Google still caching pages that were 301 redirected last spring - (deprecated) Google News Archive forum at WebmasterWorld - WebmasterWorld

Forum Moderators: open

Message Too Old, No Replies

Google still caching pages that were 301 redirected last spring

Could it possibly be causing dup content filter penalty?

1
2
»

AprilS

10:13 am on Dec 2, 2004 (gmt 0)

10+ Year Member

Quite a few months ago I restructured all of the product pages on my site (approx 1,000 pages) and placed a 301 redirect from old pages to new pages.
[Old Page] >>301 redirect>>[New Page]

Also, a few months before, I stopped using all sub-domains... (it was a project that just didn't work out - breaking site apart into sub-domains) and had them redirect to the main URL
[sub1.example.com] >>> 301 Redirect >>> [www.example.com]
[sub2.example.com] >>> 301 Redirect >>> [www.example.com]
...etc...

Anyway, based on some sticky mails I got in the past week telling me to check further for duplicate content (trying to find why rankings fell so sharply in August), I found A LOT of pages that have been redirected for quite some time! When I click on the result it takes be to the proper new page, however Google is still caching the old URL. In fact, when I click on the "Cached" link in Google's results - it shows cached dates from March and April 2004. [7-8 month old cache]

Anyone know why Google would be doing this? I really feel that this is why I and perhaps quite a few people are experiencing Google's recent "duplicate content" filter penalty.

If a 301 is in place - shouldn't Google follow the directions (that the pages have permanantly been moved) and no longer cache the old page and only the new? I mean, I could understand if Google had both pages in it's cache for a couple weeks... but not for 8+ months.

I have verified that the 301's work correctly, and also verified that the headers are truly sending 301's.

[edited by: ciml at 2:28 pm (utc) on Dec. 2, 2004]
[edit reason] Examplified [/edit]

walkman

5:03 pm on Dec 2, 2004 (gmt 0)

no one knows. This last update (around Sept) all bets are off. Many, many sites have been penalized and not all are spammers or running duplicates.

I personally just put a request to delete a directoy with all its files. 301 apparently is too slow and I can't take a chance. My 301d pages are supplemental but still rank higher and I don't know why. Maybe because the "new" pages are considered dupes or maybe the domain is penalized.

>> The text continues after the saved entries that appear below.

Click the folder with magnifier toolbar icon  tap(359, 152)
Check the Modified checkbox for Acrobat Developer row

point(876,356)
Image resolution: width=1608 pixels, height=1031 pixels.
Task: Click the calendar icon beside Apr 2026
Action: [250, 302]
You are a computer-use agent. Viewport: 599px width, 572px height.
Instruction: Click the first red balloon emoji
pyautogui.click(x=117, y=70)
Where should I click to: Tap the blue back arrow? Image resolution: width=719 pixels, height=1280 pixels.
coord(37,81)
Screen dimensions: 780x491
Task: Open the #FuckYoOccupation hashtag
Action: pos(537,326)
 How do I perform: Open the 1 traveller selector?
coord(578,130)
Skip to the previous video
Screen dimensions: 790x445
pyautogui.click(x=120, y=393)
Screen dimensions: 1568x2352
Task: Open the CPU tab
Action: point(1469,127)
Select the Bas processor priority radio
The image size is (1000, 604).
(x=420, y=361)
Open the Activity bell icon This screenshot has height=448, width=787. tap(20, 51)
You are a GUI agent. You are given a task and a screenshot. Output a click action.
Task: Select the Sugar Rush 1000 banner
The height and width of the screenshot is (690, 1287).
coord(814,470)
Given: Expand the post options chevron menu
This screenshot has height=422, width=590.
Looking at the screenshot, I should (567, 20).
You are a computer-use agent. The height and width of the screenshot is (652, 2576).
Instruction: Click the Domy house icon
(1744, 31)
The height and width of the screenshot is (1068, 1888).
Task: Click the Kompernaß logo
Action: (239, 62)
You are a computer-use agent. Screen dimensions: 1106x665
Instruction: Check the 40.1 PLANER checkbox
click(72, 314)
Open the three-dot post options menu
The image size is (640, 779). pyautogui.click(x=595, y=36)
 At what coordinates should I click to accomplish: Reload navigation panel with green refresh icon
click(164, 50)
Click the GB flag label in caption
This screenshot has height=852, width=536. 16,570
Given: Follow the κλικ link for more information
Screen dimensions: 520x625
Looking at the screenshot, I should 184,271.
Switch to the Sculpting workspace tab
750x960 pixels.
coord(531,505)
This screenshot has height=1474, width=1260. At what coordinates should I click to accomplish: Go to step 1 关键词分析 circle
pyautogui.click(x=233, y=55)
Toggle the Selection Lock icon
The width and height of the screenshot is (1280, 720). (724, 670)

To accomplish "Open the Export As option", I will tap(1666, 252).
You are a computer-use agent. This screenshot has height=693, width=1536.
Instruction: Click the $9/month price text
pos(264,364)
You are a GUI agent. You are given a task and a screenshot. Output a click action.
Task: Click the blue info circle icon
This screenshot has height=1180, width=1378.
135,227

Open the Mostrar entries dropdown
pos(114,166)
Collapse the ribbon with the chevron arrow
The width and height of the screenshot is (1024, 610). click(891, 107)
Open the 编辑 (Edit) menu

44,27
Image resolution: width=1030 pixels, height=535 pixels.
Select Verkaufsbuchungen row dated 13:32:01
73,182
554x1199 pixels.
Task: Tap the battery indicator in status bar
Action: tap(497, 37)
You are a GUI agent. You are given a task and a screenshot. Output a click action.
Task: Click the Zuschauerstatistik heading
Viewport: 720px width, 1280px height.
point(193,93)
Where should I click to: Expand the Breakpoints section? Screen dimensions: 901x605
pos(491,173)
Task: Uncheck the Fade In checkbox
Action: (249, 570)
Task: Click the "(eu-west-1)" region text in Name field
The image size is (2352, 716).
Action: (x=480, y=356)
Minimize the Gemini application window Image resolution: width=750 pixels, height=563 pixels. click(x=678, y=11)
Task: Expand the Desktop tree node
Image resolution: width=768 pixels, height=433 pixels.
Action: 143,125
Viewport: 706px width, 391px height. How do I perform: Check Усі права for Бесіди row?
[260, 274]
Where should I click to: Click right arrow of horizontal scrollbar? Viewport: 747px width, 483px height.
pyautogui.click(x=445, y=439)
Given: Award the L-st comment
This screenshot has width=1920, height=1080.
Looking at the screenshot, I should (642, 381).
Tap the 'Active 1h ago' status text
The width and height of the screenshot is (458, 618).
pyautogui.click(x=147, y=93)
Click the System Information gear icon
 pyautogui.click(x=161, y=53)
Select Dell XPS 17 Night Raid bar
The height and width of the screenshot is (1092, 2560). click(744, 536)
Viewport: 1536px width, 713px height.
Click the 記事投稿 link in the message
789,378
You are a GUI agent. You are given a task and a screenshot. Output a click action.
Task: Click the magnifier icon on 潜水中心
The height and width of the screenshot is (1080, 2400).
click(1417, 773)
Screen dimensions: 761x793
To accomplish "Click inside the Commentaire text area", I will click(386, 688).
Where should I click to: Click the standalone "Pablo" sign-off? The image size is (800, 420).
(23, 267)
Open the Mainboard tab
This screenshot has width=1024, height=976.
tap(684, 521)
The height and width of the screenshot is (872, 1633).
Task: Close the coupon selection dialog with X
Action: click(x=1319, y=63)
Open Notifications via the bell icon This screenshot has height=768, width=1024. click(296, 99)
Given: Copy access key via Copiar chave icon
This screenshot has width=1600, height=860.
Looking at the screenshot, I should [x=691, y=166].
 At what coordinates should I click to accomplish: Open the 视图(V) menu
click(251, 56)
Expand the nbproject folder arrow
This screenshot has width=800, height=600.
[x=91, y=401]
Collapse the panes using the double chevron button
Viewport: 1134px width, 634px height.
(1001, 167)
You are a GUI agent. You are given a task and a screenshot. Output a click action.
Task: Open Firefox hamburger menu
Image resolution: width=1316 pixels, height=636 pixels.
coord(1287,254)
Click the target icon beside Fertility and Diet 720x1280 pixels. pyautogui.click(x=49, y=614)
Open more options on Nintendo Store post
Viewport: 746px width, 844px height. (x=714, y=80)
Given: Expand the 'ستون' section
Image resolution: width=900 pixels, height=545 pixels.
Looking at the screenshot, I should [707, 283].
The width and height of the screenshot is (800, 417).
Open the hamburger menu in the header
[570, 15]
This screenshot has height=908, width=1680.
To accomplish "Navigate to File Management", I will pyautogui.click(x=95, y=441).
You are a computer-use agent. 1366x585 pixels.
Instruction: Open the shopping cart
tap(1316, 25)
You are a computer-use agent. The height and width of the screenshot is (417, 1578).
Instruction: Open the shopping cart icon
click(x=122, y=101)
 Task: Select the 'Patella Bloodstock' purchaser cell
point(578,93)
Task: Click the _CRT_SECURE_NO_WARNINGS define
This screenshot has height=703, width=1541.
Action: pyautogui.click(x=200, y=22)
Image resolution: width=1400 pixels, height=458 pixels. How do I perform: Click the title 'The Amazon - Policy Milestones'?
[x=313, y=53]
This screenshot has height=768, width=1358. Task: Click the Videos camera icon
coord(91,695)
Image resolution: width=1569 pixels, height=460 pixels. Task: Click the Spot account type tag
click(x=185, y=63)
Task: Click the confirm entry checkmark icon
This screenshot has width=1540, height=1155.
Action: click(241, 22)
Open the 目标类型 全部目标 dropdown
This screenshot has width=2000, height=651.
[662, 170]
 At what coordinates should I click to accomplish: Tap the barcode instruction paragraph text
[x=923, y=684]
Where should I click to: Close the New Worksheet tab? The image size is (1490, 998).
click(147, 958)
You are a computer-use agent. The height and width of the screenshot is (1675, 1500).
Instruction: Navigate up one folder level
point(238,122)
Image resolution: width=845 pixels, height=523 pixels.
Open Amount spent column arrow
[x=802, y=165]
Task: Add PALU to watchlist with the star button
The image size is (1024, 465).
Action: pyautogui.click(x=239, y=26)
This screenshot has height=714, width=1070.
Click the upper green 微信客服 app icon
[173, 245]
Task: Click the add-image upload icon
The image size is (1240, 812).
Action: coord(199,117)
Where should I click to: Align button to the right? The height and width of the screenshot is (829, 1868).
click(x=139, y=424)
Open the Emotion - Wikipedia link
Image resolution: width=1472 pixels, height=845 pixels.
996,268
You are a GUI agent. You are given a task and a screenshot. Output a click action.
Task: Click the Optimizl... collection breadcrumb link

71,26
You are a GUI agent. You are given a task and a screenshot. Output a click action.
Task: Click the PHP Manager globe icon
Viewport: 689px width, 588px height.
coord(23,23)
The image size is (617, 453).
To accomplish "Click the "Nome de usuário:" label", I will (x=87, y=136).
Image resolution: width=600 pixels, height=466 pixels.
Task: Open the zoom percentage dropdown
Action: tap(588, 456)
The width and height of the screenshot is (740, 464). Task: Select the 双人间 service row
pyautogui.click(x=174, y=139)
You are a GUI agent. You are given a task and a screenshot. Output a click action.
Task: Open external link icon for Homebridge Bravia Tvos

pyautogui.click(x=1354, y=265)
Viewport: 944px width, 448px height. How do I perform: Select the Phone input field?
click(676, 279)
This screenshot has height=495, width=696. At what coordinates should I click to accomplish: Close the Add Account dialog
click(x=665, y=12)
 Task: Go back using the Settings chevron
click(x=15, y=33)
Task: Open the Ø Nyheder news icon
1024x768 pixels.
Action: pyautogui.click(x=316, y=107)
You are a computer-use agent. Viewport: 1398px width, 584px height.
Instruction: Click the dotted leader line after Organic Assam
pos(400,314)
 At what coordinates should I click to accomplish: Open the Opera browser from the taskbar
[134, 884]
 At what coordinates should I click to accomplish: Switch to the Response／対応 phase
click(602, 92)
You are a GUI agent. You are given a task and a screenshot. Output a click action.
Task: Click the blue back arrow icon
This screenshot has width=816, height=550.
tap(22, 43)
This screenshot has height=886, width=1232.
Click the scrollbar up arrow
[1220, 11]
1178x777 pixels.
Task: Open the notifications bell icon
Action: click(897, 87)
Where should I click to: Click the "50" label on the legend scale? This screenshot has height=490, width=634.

I am clueless and no one outside G really knows. It's all just theories or what we think should be. Coomon sense no longer applies. You can boot off (at least temporary) your competitors via blogs, guestbooks or anchor bombing.

pmkpmk

5:06 pm on Dec 2, 2004 (gmt 0)

WebmasterWorld Senior Member

10+ Year Member

Where do you put these requests? I have the same situation...

queritor

5:13 pm on Dec 2, 2004 (gmt 0)

10+ Year Member

[services.google.com:8882...]

I can confirm that the links are all removed within 24 hours... I used it a few days ago.

doclove

5:45 pm on Dec 2, 2004 (gmt 0)

10+ Year Member

2 months ago I had to do a 301 redirect of my whole site for copyright issues. Most of the pages have been picked up by Google and are showing the correct domain name now. However, I have about 100 pages that show a cache date from months ago that still show the old domain name. These are supplemental pages that don't really mean much to me. I have thought about submitting them to be deleted by Google, but I am wondering if this will hurt my ranking of the pages that have already switched to the new domain since they are linked by a 301 redirect.

My pages haven't regained the PR or SERP placement that they had prior to the 301 and I don't want to jeopardize anything, but I am also wondering if the duplicate content might be hurting us. Any suggestions?

Spine

6:19 pm on Dec 2, 2004 (gmt 0)

10+ Year Member

Use the google URL removal tool, I mailed them about a problem and the canned letter suggested I do that.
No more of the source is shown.